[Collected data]
= Beginning of Section =
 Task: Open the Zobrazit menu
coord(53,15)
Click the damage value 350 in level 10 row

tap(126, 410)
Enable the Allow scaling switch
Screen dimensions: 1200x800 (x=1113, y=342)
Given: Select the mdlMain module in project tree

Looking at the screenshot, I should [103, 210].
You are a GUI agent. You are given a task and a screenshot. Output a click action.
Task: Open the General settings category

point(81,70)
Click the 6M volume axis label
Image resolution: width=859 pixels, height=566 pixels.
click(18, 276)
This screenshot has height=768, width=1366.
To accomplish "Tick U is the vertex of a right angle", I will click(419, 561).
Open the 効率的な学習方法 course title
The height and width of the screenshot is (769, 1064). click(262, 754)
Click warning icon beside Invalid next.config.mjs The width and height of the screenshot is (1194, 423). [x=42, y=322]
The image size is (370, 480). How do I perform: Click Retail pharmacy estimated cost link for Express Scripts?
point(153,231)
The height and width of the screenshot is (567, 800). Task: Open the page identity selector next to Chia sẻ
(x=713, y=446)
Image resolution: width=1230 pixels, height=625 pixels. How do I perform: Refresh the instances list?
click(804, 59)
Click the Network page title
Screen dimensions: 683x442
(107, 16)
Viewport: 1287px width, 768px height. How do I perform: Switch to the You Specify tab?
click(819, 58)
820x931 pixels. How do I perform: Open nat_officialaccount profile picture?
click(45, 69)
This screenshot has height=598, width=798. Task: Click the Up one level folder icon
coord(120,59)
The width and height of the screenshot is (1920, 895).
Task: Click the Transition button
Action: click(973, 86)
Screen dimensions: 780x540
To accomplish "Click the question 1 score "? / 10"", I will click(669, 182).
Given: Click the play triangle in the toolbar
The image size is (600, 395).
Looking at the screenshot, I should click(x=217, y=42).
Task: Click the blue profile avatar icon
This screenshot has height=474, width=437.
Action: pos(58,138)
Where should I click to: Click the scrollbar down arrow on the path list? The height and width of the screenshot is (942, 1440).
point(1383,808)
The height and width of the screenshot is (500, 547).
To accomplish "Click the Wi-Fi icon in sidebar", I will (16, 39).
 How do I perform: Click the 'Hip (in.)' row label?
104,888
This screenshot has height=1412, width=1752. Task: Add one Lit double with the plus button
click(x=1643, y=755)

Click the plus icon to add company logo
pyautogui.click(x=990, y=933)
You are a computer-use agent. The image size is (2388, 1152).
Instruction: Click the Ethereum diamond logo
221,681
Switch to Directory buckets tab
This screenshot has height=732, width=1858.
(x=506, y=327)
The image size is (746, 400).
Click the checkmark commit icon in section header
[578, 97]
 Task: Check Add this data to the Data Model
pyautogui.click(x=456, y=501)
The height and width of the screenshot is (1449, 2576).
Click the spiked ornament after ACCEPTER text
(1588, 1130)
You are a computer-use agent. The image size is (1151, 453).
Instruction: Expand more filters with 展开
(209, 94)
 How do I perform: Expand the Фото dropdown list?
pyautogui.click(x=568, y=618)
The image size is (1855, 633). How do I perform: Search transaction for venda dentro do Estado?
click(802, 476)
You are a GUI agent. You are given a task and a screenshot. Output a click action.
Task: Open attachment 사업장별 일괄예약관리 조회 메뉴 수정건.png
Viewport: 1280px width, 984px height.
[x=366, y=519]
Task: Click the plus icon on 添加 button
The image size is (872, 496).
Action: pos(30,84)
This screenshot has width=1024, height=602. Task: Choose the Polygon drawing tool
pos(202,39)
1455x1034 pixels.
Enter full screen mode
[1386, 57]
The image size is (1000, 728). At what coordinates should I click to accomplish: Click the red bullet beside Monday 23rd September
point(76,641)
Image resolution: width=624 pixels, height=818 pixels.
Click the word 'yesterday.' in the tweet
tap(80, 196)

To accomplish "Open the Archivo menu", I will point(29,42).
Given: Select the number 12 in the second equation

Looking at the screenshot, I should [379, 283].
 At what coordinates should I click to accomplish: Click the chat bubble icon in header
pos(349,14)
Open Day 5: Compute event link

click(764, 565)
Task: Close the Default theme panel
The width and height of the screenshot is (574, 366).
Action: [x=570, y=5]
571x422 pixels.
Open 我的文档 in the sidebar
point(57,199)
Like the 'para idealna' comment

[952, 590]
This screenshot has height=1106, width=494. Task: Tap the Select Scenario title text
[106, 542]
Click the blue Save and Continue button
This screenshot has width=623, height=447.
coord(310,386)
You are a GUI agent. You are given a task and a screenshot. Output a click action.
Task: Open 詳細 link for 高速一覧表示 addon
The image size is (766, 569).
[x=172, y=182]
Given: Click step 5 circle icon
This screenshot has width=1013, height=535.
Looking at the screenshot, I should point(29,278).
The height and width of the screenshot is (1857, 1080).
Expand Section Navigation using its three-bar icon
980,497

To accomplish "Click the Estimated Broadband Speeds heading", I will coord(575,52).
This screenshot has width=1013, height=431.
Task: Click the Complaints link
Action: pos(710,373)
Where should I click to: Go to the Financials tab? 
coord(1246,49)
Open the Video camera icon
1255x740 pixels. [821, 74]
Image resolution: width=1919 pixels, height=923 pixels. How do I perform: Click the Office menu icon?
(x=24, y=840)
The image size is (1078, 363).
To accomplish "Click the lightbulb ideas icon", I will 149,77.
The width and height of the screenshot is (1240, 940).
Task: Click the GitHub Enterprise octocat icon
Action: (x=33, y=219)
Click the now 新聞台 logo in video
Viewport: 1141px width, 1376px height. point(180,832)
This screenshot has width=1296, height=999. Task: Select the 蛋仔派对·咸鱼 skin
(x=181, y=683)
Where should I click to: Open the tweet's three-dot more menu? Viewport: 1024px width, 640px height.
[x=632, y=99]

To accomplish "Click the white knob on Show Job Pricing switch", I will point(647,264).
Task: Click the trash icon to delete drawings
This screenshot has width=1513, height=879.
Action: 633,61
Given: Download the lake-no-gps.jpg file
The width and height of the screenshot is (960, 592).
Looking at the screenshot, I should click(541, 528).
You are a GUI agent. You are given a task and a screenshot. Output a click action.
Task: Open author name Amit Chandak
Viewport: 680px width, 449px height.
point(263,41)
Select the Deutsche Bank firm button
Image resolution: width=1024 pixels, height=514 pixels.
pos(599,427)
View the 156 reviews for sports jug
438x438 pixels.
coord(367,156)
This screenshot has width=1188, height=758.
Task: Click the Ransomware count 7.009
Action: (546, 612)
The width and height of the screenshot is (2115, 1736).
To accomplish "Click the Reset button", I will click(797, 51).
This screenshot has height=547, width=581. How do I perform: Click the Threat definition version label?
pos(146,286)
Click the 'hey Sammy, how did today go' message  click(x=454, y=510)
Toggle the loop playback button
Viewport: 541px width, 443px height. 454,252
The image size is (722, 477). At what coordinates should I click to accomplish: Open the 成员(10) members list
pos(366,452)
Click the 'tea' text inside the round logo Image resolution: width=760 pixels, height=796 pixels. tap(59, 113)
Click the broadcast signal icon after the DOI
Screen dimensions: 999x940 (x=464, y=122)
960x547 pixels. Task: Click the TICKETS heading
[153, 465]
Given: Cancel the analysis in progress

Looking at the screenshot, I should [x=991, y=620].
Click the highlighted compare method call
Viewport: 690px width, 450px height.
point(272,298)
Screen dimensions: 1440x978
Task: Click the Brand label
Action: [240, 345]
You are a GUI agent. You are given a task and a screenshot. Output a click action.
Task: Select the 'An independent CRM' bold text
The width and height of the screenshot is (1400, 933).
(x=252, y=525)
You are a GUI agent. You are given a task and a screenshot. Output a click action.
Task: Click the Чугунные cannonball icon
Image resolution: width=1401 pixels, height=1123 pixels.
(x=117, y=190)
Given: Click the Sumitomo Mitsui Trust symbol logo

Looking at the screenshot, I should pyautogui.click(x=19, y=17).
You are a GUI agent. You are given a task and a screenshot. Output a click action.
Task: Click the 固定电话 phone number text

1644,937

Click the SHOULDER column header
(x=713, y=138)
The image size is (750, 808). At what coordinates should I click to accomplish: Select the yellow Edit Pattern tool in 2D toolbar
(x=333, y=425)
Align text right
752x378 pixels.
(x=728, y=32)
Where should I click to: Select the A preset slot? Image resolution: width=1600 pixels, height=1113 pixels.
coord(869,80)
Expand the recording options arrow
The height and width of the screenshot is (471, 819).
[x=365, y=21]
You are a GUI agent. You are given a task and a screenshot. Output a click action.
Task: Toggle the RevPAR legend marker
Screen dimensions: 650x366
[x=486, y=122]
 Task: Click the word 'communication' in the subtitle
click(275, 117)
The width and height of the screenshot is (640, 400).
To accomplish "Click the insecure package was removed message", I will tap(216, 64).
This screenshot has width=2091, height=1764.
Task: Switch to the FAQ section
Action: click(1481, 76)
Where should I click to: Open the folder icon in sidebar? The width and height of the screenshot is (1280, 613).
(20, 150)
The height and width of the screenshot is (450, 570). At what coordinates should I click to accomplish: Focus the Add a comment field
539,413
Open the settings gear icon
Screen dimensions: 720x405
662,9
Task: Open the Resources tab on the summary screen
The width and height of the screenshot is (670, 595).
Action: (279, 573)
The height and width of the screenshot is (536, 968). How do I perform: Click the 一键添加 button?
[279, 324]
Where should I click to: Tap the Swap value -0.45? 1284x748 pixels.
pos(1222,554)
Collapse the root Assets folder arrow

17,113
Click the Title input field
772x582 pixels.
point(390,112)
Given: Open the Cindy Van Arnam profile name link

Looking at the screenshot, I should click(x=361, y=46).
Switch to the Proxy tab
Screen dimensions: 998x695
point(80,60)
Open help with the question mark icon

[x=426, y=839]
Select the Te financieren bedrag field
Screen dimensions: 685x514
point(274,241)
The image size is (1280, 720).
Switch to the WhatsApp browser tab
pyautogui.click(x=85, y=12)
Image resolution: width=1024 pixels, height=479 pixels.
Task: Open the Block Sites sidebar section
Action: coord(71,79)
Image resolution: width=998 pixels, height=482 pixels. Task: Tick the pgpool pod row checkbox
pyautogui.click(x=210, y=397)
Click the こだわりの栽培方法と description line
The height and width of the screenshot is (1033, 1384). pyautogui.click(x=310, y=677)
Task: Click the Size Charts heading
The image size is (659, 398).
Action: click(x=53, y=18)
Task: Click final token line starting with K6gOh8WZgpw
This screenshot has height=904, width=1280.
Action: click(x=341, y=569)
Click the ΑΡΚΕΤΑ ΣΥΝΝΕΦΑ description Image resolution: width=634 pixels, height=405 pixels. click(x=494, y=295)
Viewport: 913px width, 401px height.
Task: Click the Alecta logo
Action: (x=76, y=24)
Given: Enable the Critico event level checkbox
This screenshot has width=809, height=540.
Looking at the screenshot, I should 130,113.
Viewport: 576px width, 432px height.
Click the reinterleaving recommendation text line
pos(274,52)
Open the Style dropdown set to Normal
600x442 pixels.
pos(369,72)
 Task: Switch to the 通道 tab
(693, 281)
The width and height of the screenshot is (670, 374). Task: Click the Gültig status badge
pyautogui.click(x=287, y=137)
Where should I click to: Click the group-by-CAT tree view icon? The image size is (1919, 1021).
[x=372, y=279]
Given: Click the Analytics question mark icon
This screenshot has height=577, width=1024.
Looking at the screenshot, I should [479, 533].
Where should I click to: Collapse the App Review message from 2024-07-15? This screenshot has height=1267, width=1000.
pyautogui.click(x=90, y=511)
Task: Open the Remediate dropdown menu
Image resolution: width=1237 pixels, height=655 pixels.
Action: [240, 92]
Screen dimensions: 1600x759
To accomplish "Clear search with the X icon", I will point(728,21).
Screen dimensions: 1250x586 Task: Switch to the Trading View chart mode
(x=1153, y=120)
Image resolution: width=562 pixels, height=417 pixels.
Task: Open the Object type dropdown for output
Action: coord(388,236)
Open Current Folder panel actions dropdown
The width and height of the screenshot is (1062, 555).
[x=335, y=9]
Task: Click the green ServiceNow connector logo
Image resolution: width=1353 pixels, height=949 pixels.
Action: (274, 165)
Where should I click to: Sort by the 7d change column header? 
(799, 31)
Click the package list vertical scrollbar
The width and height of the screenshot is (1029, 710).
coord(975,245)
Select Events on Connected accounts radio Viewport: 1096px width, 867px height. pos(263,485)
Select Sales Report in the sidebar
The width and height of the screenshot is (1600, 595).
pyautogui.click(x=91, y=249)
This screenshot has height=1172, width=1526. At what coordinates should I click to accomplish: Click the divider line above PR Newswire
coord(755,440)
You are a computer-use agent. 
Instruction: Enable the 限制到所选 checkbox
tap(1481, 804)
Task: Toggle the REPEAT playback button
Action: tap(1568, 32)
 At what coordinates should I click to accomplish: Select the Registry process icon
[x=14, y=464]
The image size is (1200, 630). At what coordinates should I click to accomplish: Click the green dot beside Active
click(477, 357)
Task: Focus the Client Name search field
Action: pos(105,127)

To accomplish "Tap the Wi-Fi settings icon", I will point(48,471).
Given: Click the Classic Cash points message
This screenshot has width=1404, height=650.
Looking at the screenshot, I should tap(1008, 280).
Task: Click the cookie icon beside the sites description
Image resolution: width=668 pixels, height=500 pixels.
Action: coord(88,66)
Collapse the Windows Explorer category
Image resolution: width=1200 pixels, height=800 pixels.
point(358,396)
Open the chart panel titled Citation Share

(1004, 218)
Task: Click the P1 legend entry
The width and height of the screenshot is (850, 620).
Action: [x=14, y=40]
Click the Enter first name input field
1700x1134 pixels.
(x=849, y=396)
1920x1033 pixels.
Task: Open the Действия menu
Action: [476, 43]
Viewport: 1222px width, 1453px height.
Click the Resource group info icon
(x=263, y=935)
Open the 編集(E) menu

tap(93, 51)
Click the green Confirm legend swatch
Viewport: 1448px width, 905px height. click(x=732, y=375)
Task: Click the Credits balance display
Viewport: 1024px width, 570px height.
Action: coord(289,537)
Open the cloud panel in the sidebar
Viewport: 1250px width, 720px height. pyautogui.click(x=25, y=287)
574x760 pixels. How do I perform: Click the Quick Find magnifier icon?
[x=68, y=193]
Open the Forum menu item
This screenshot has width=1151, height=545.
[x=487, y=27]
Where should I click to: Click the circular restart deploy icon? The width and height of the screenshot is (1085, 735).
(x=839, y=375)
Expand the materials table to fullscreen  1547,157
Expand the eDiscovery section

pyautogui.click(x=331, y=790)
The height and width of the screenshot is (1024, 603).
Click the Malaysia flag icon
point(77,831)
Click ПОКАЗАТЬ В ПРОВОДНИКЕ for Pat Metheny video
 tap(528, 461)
= End of Section =
— Exercise —
Could you tally the lines in the data that contain the string "computer" and answer with the number alone?

— Answer box —
3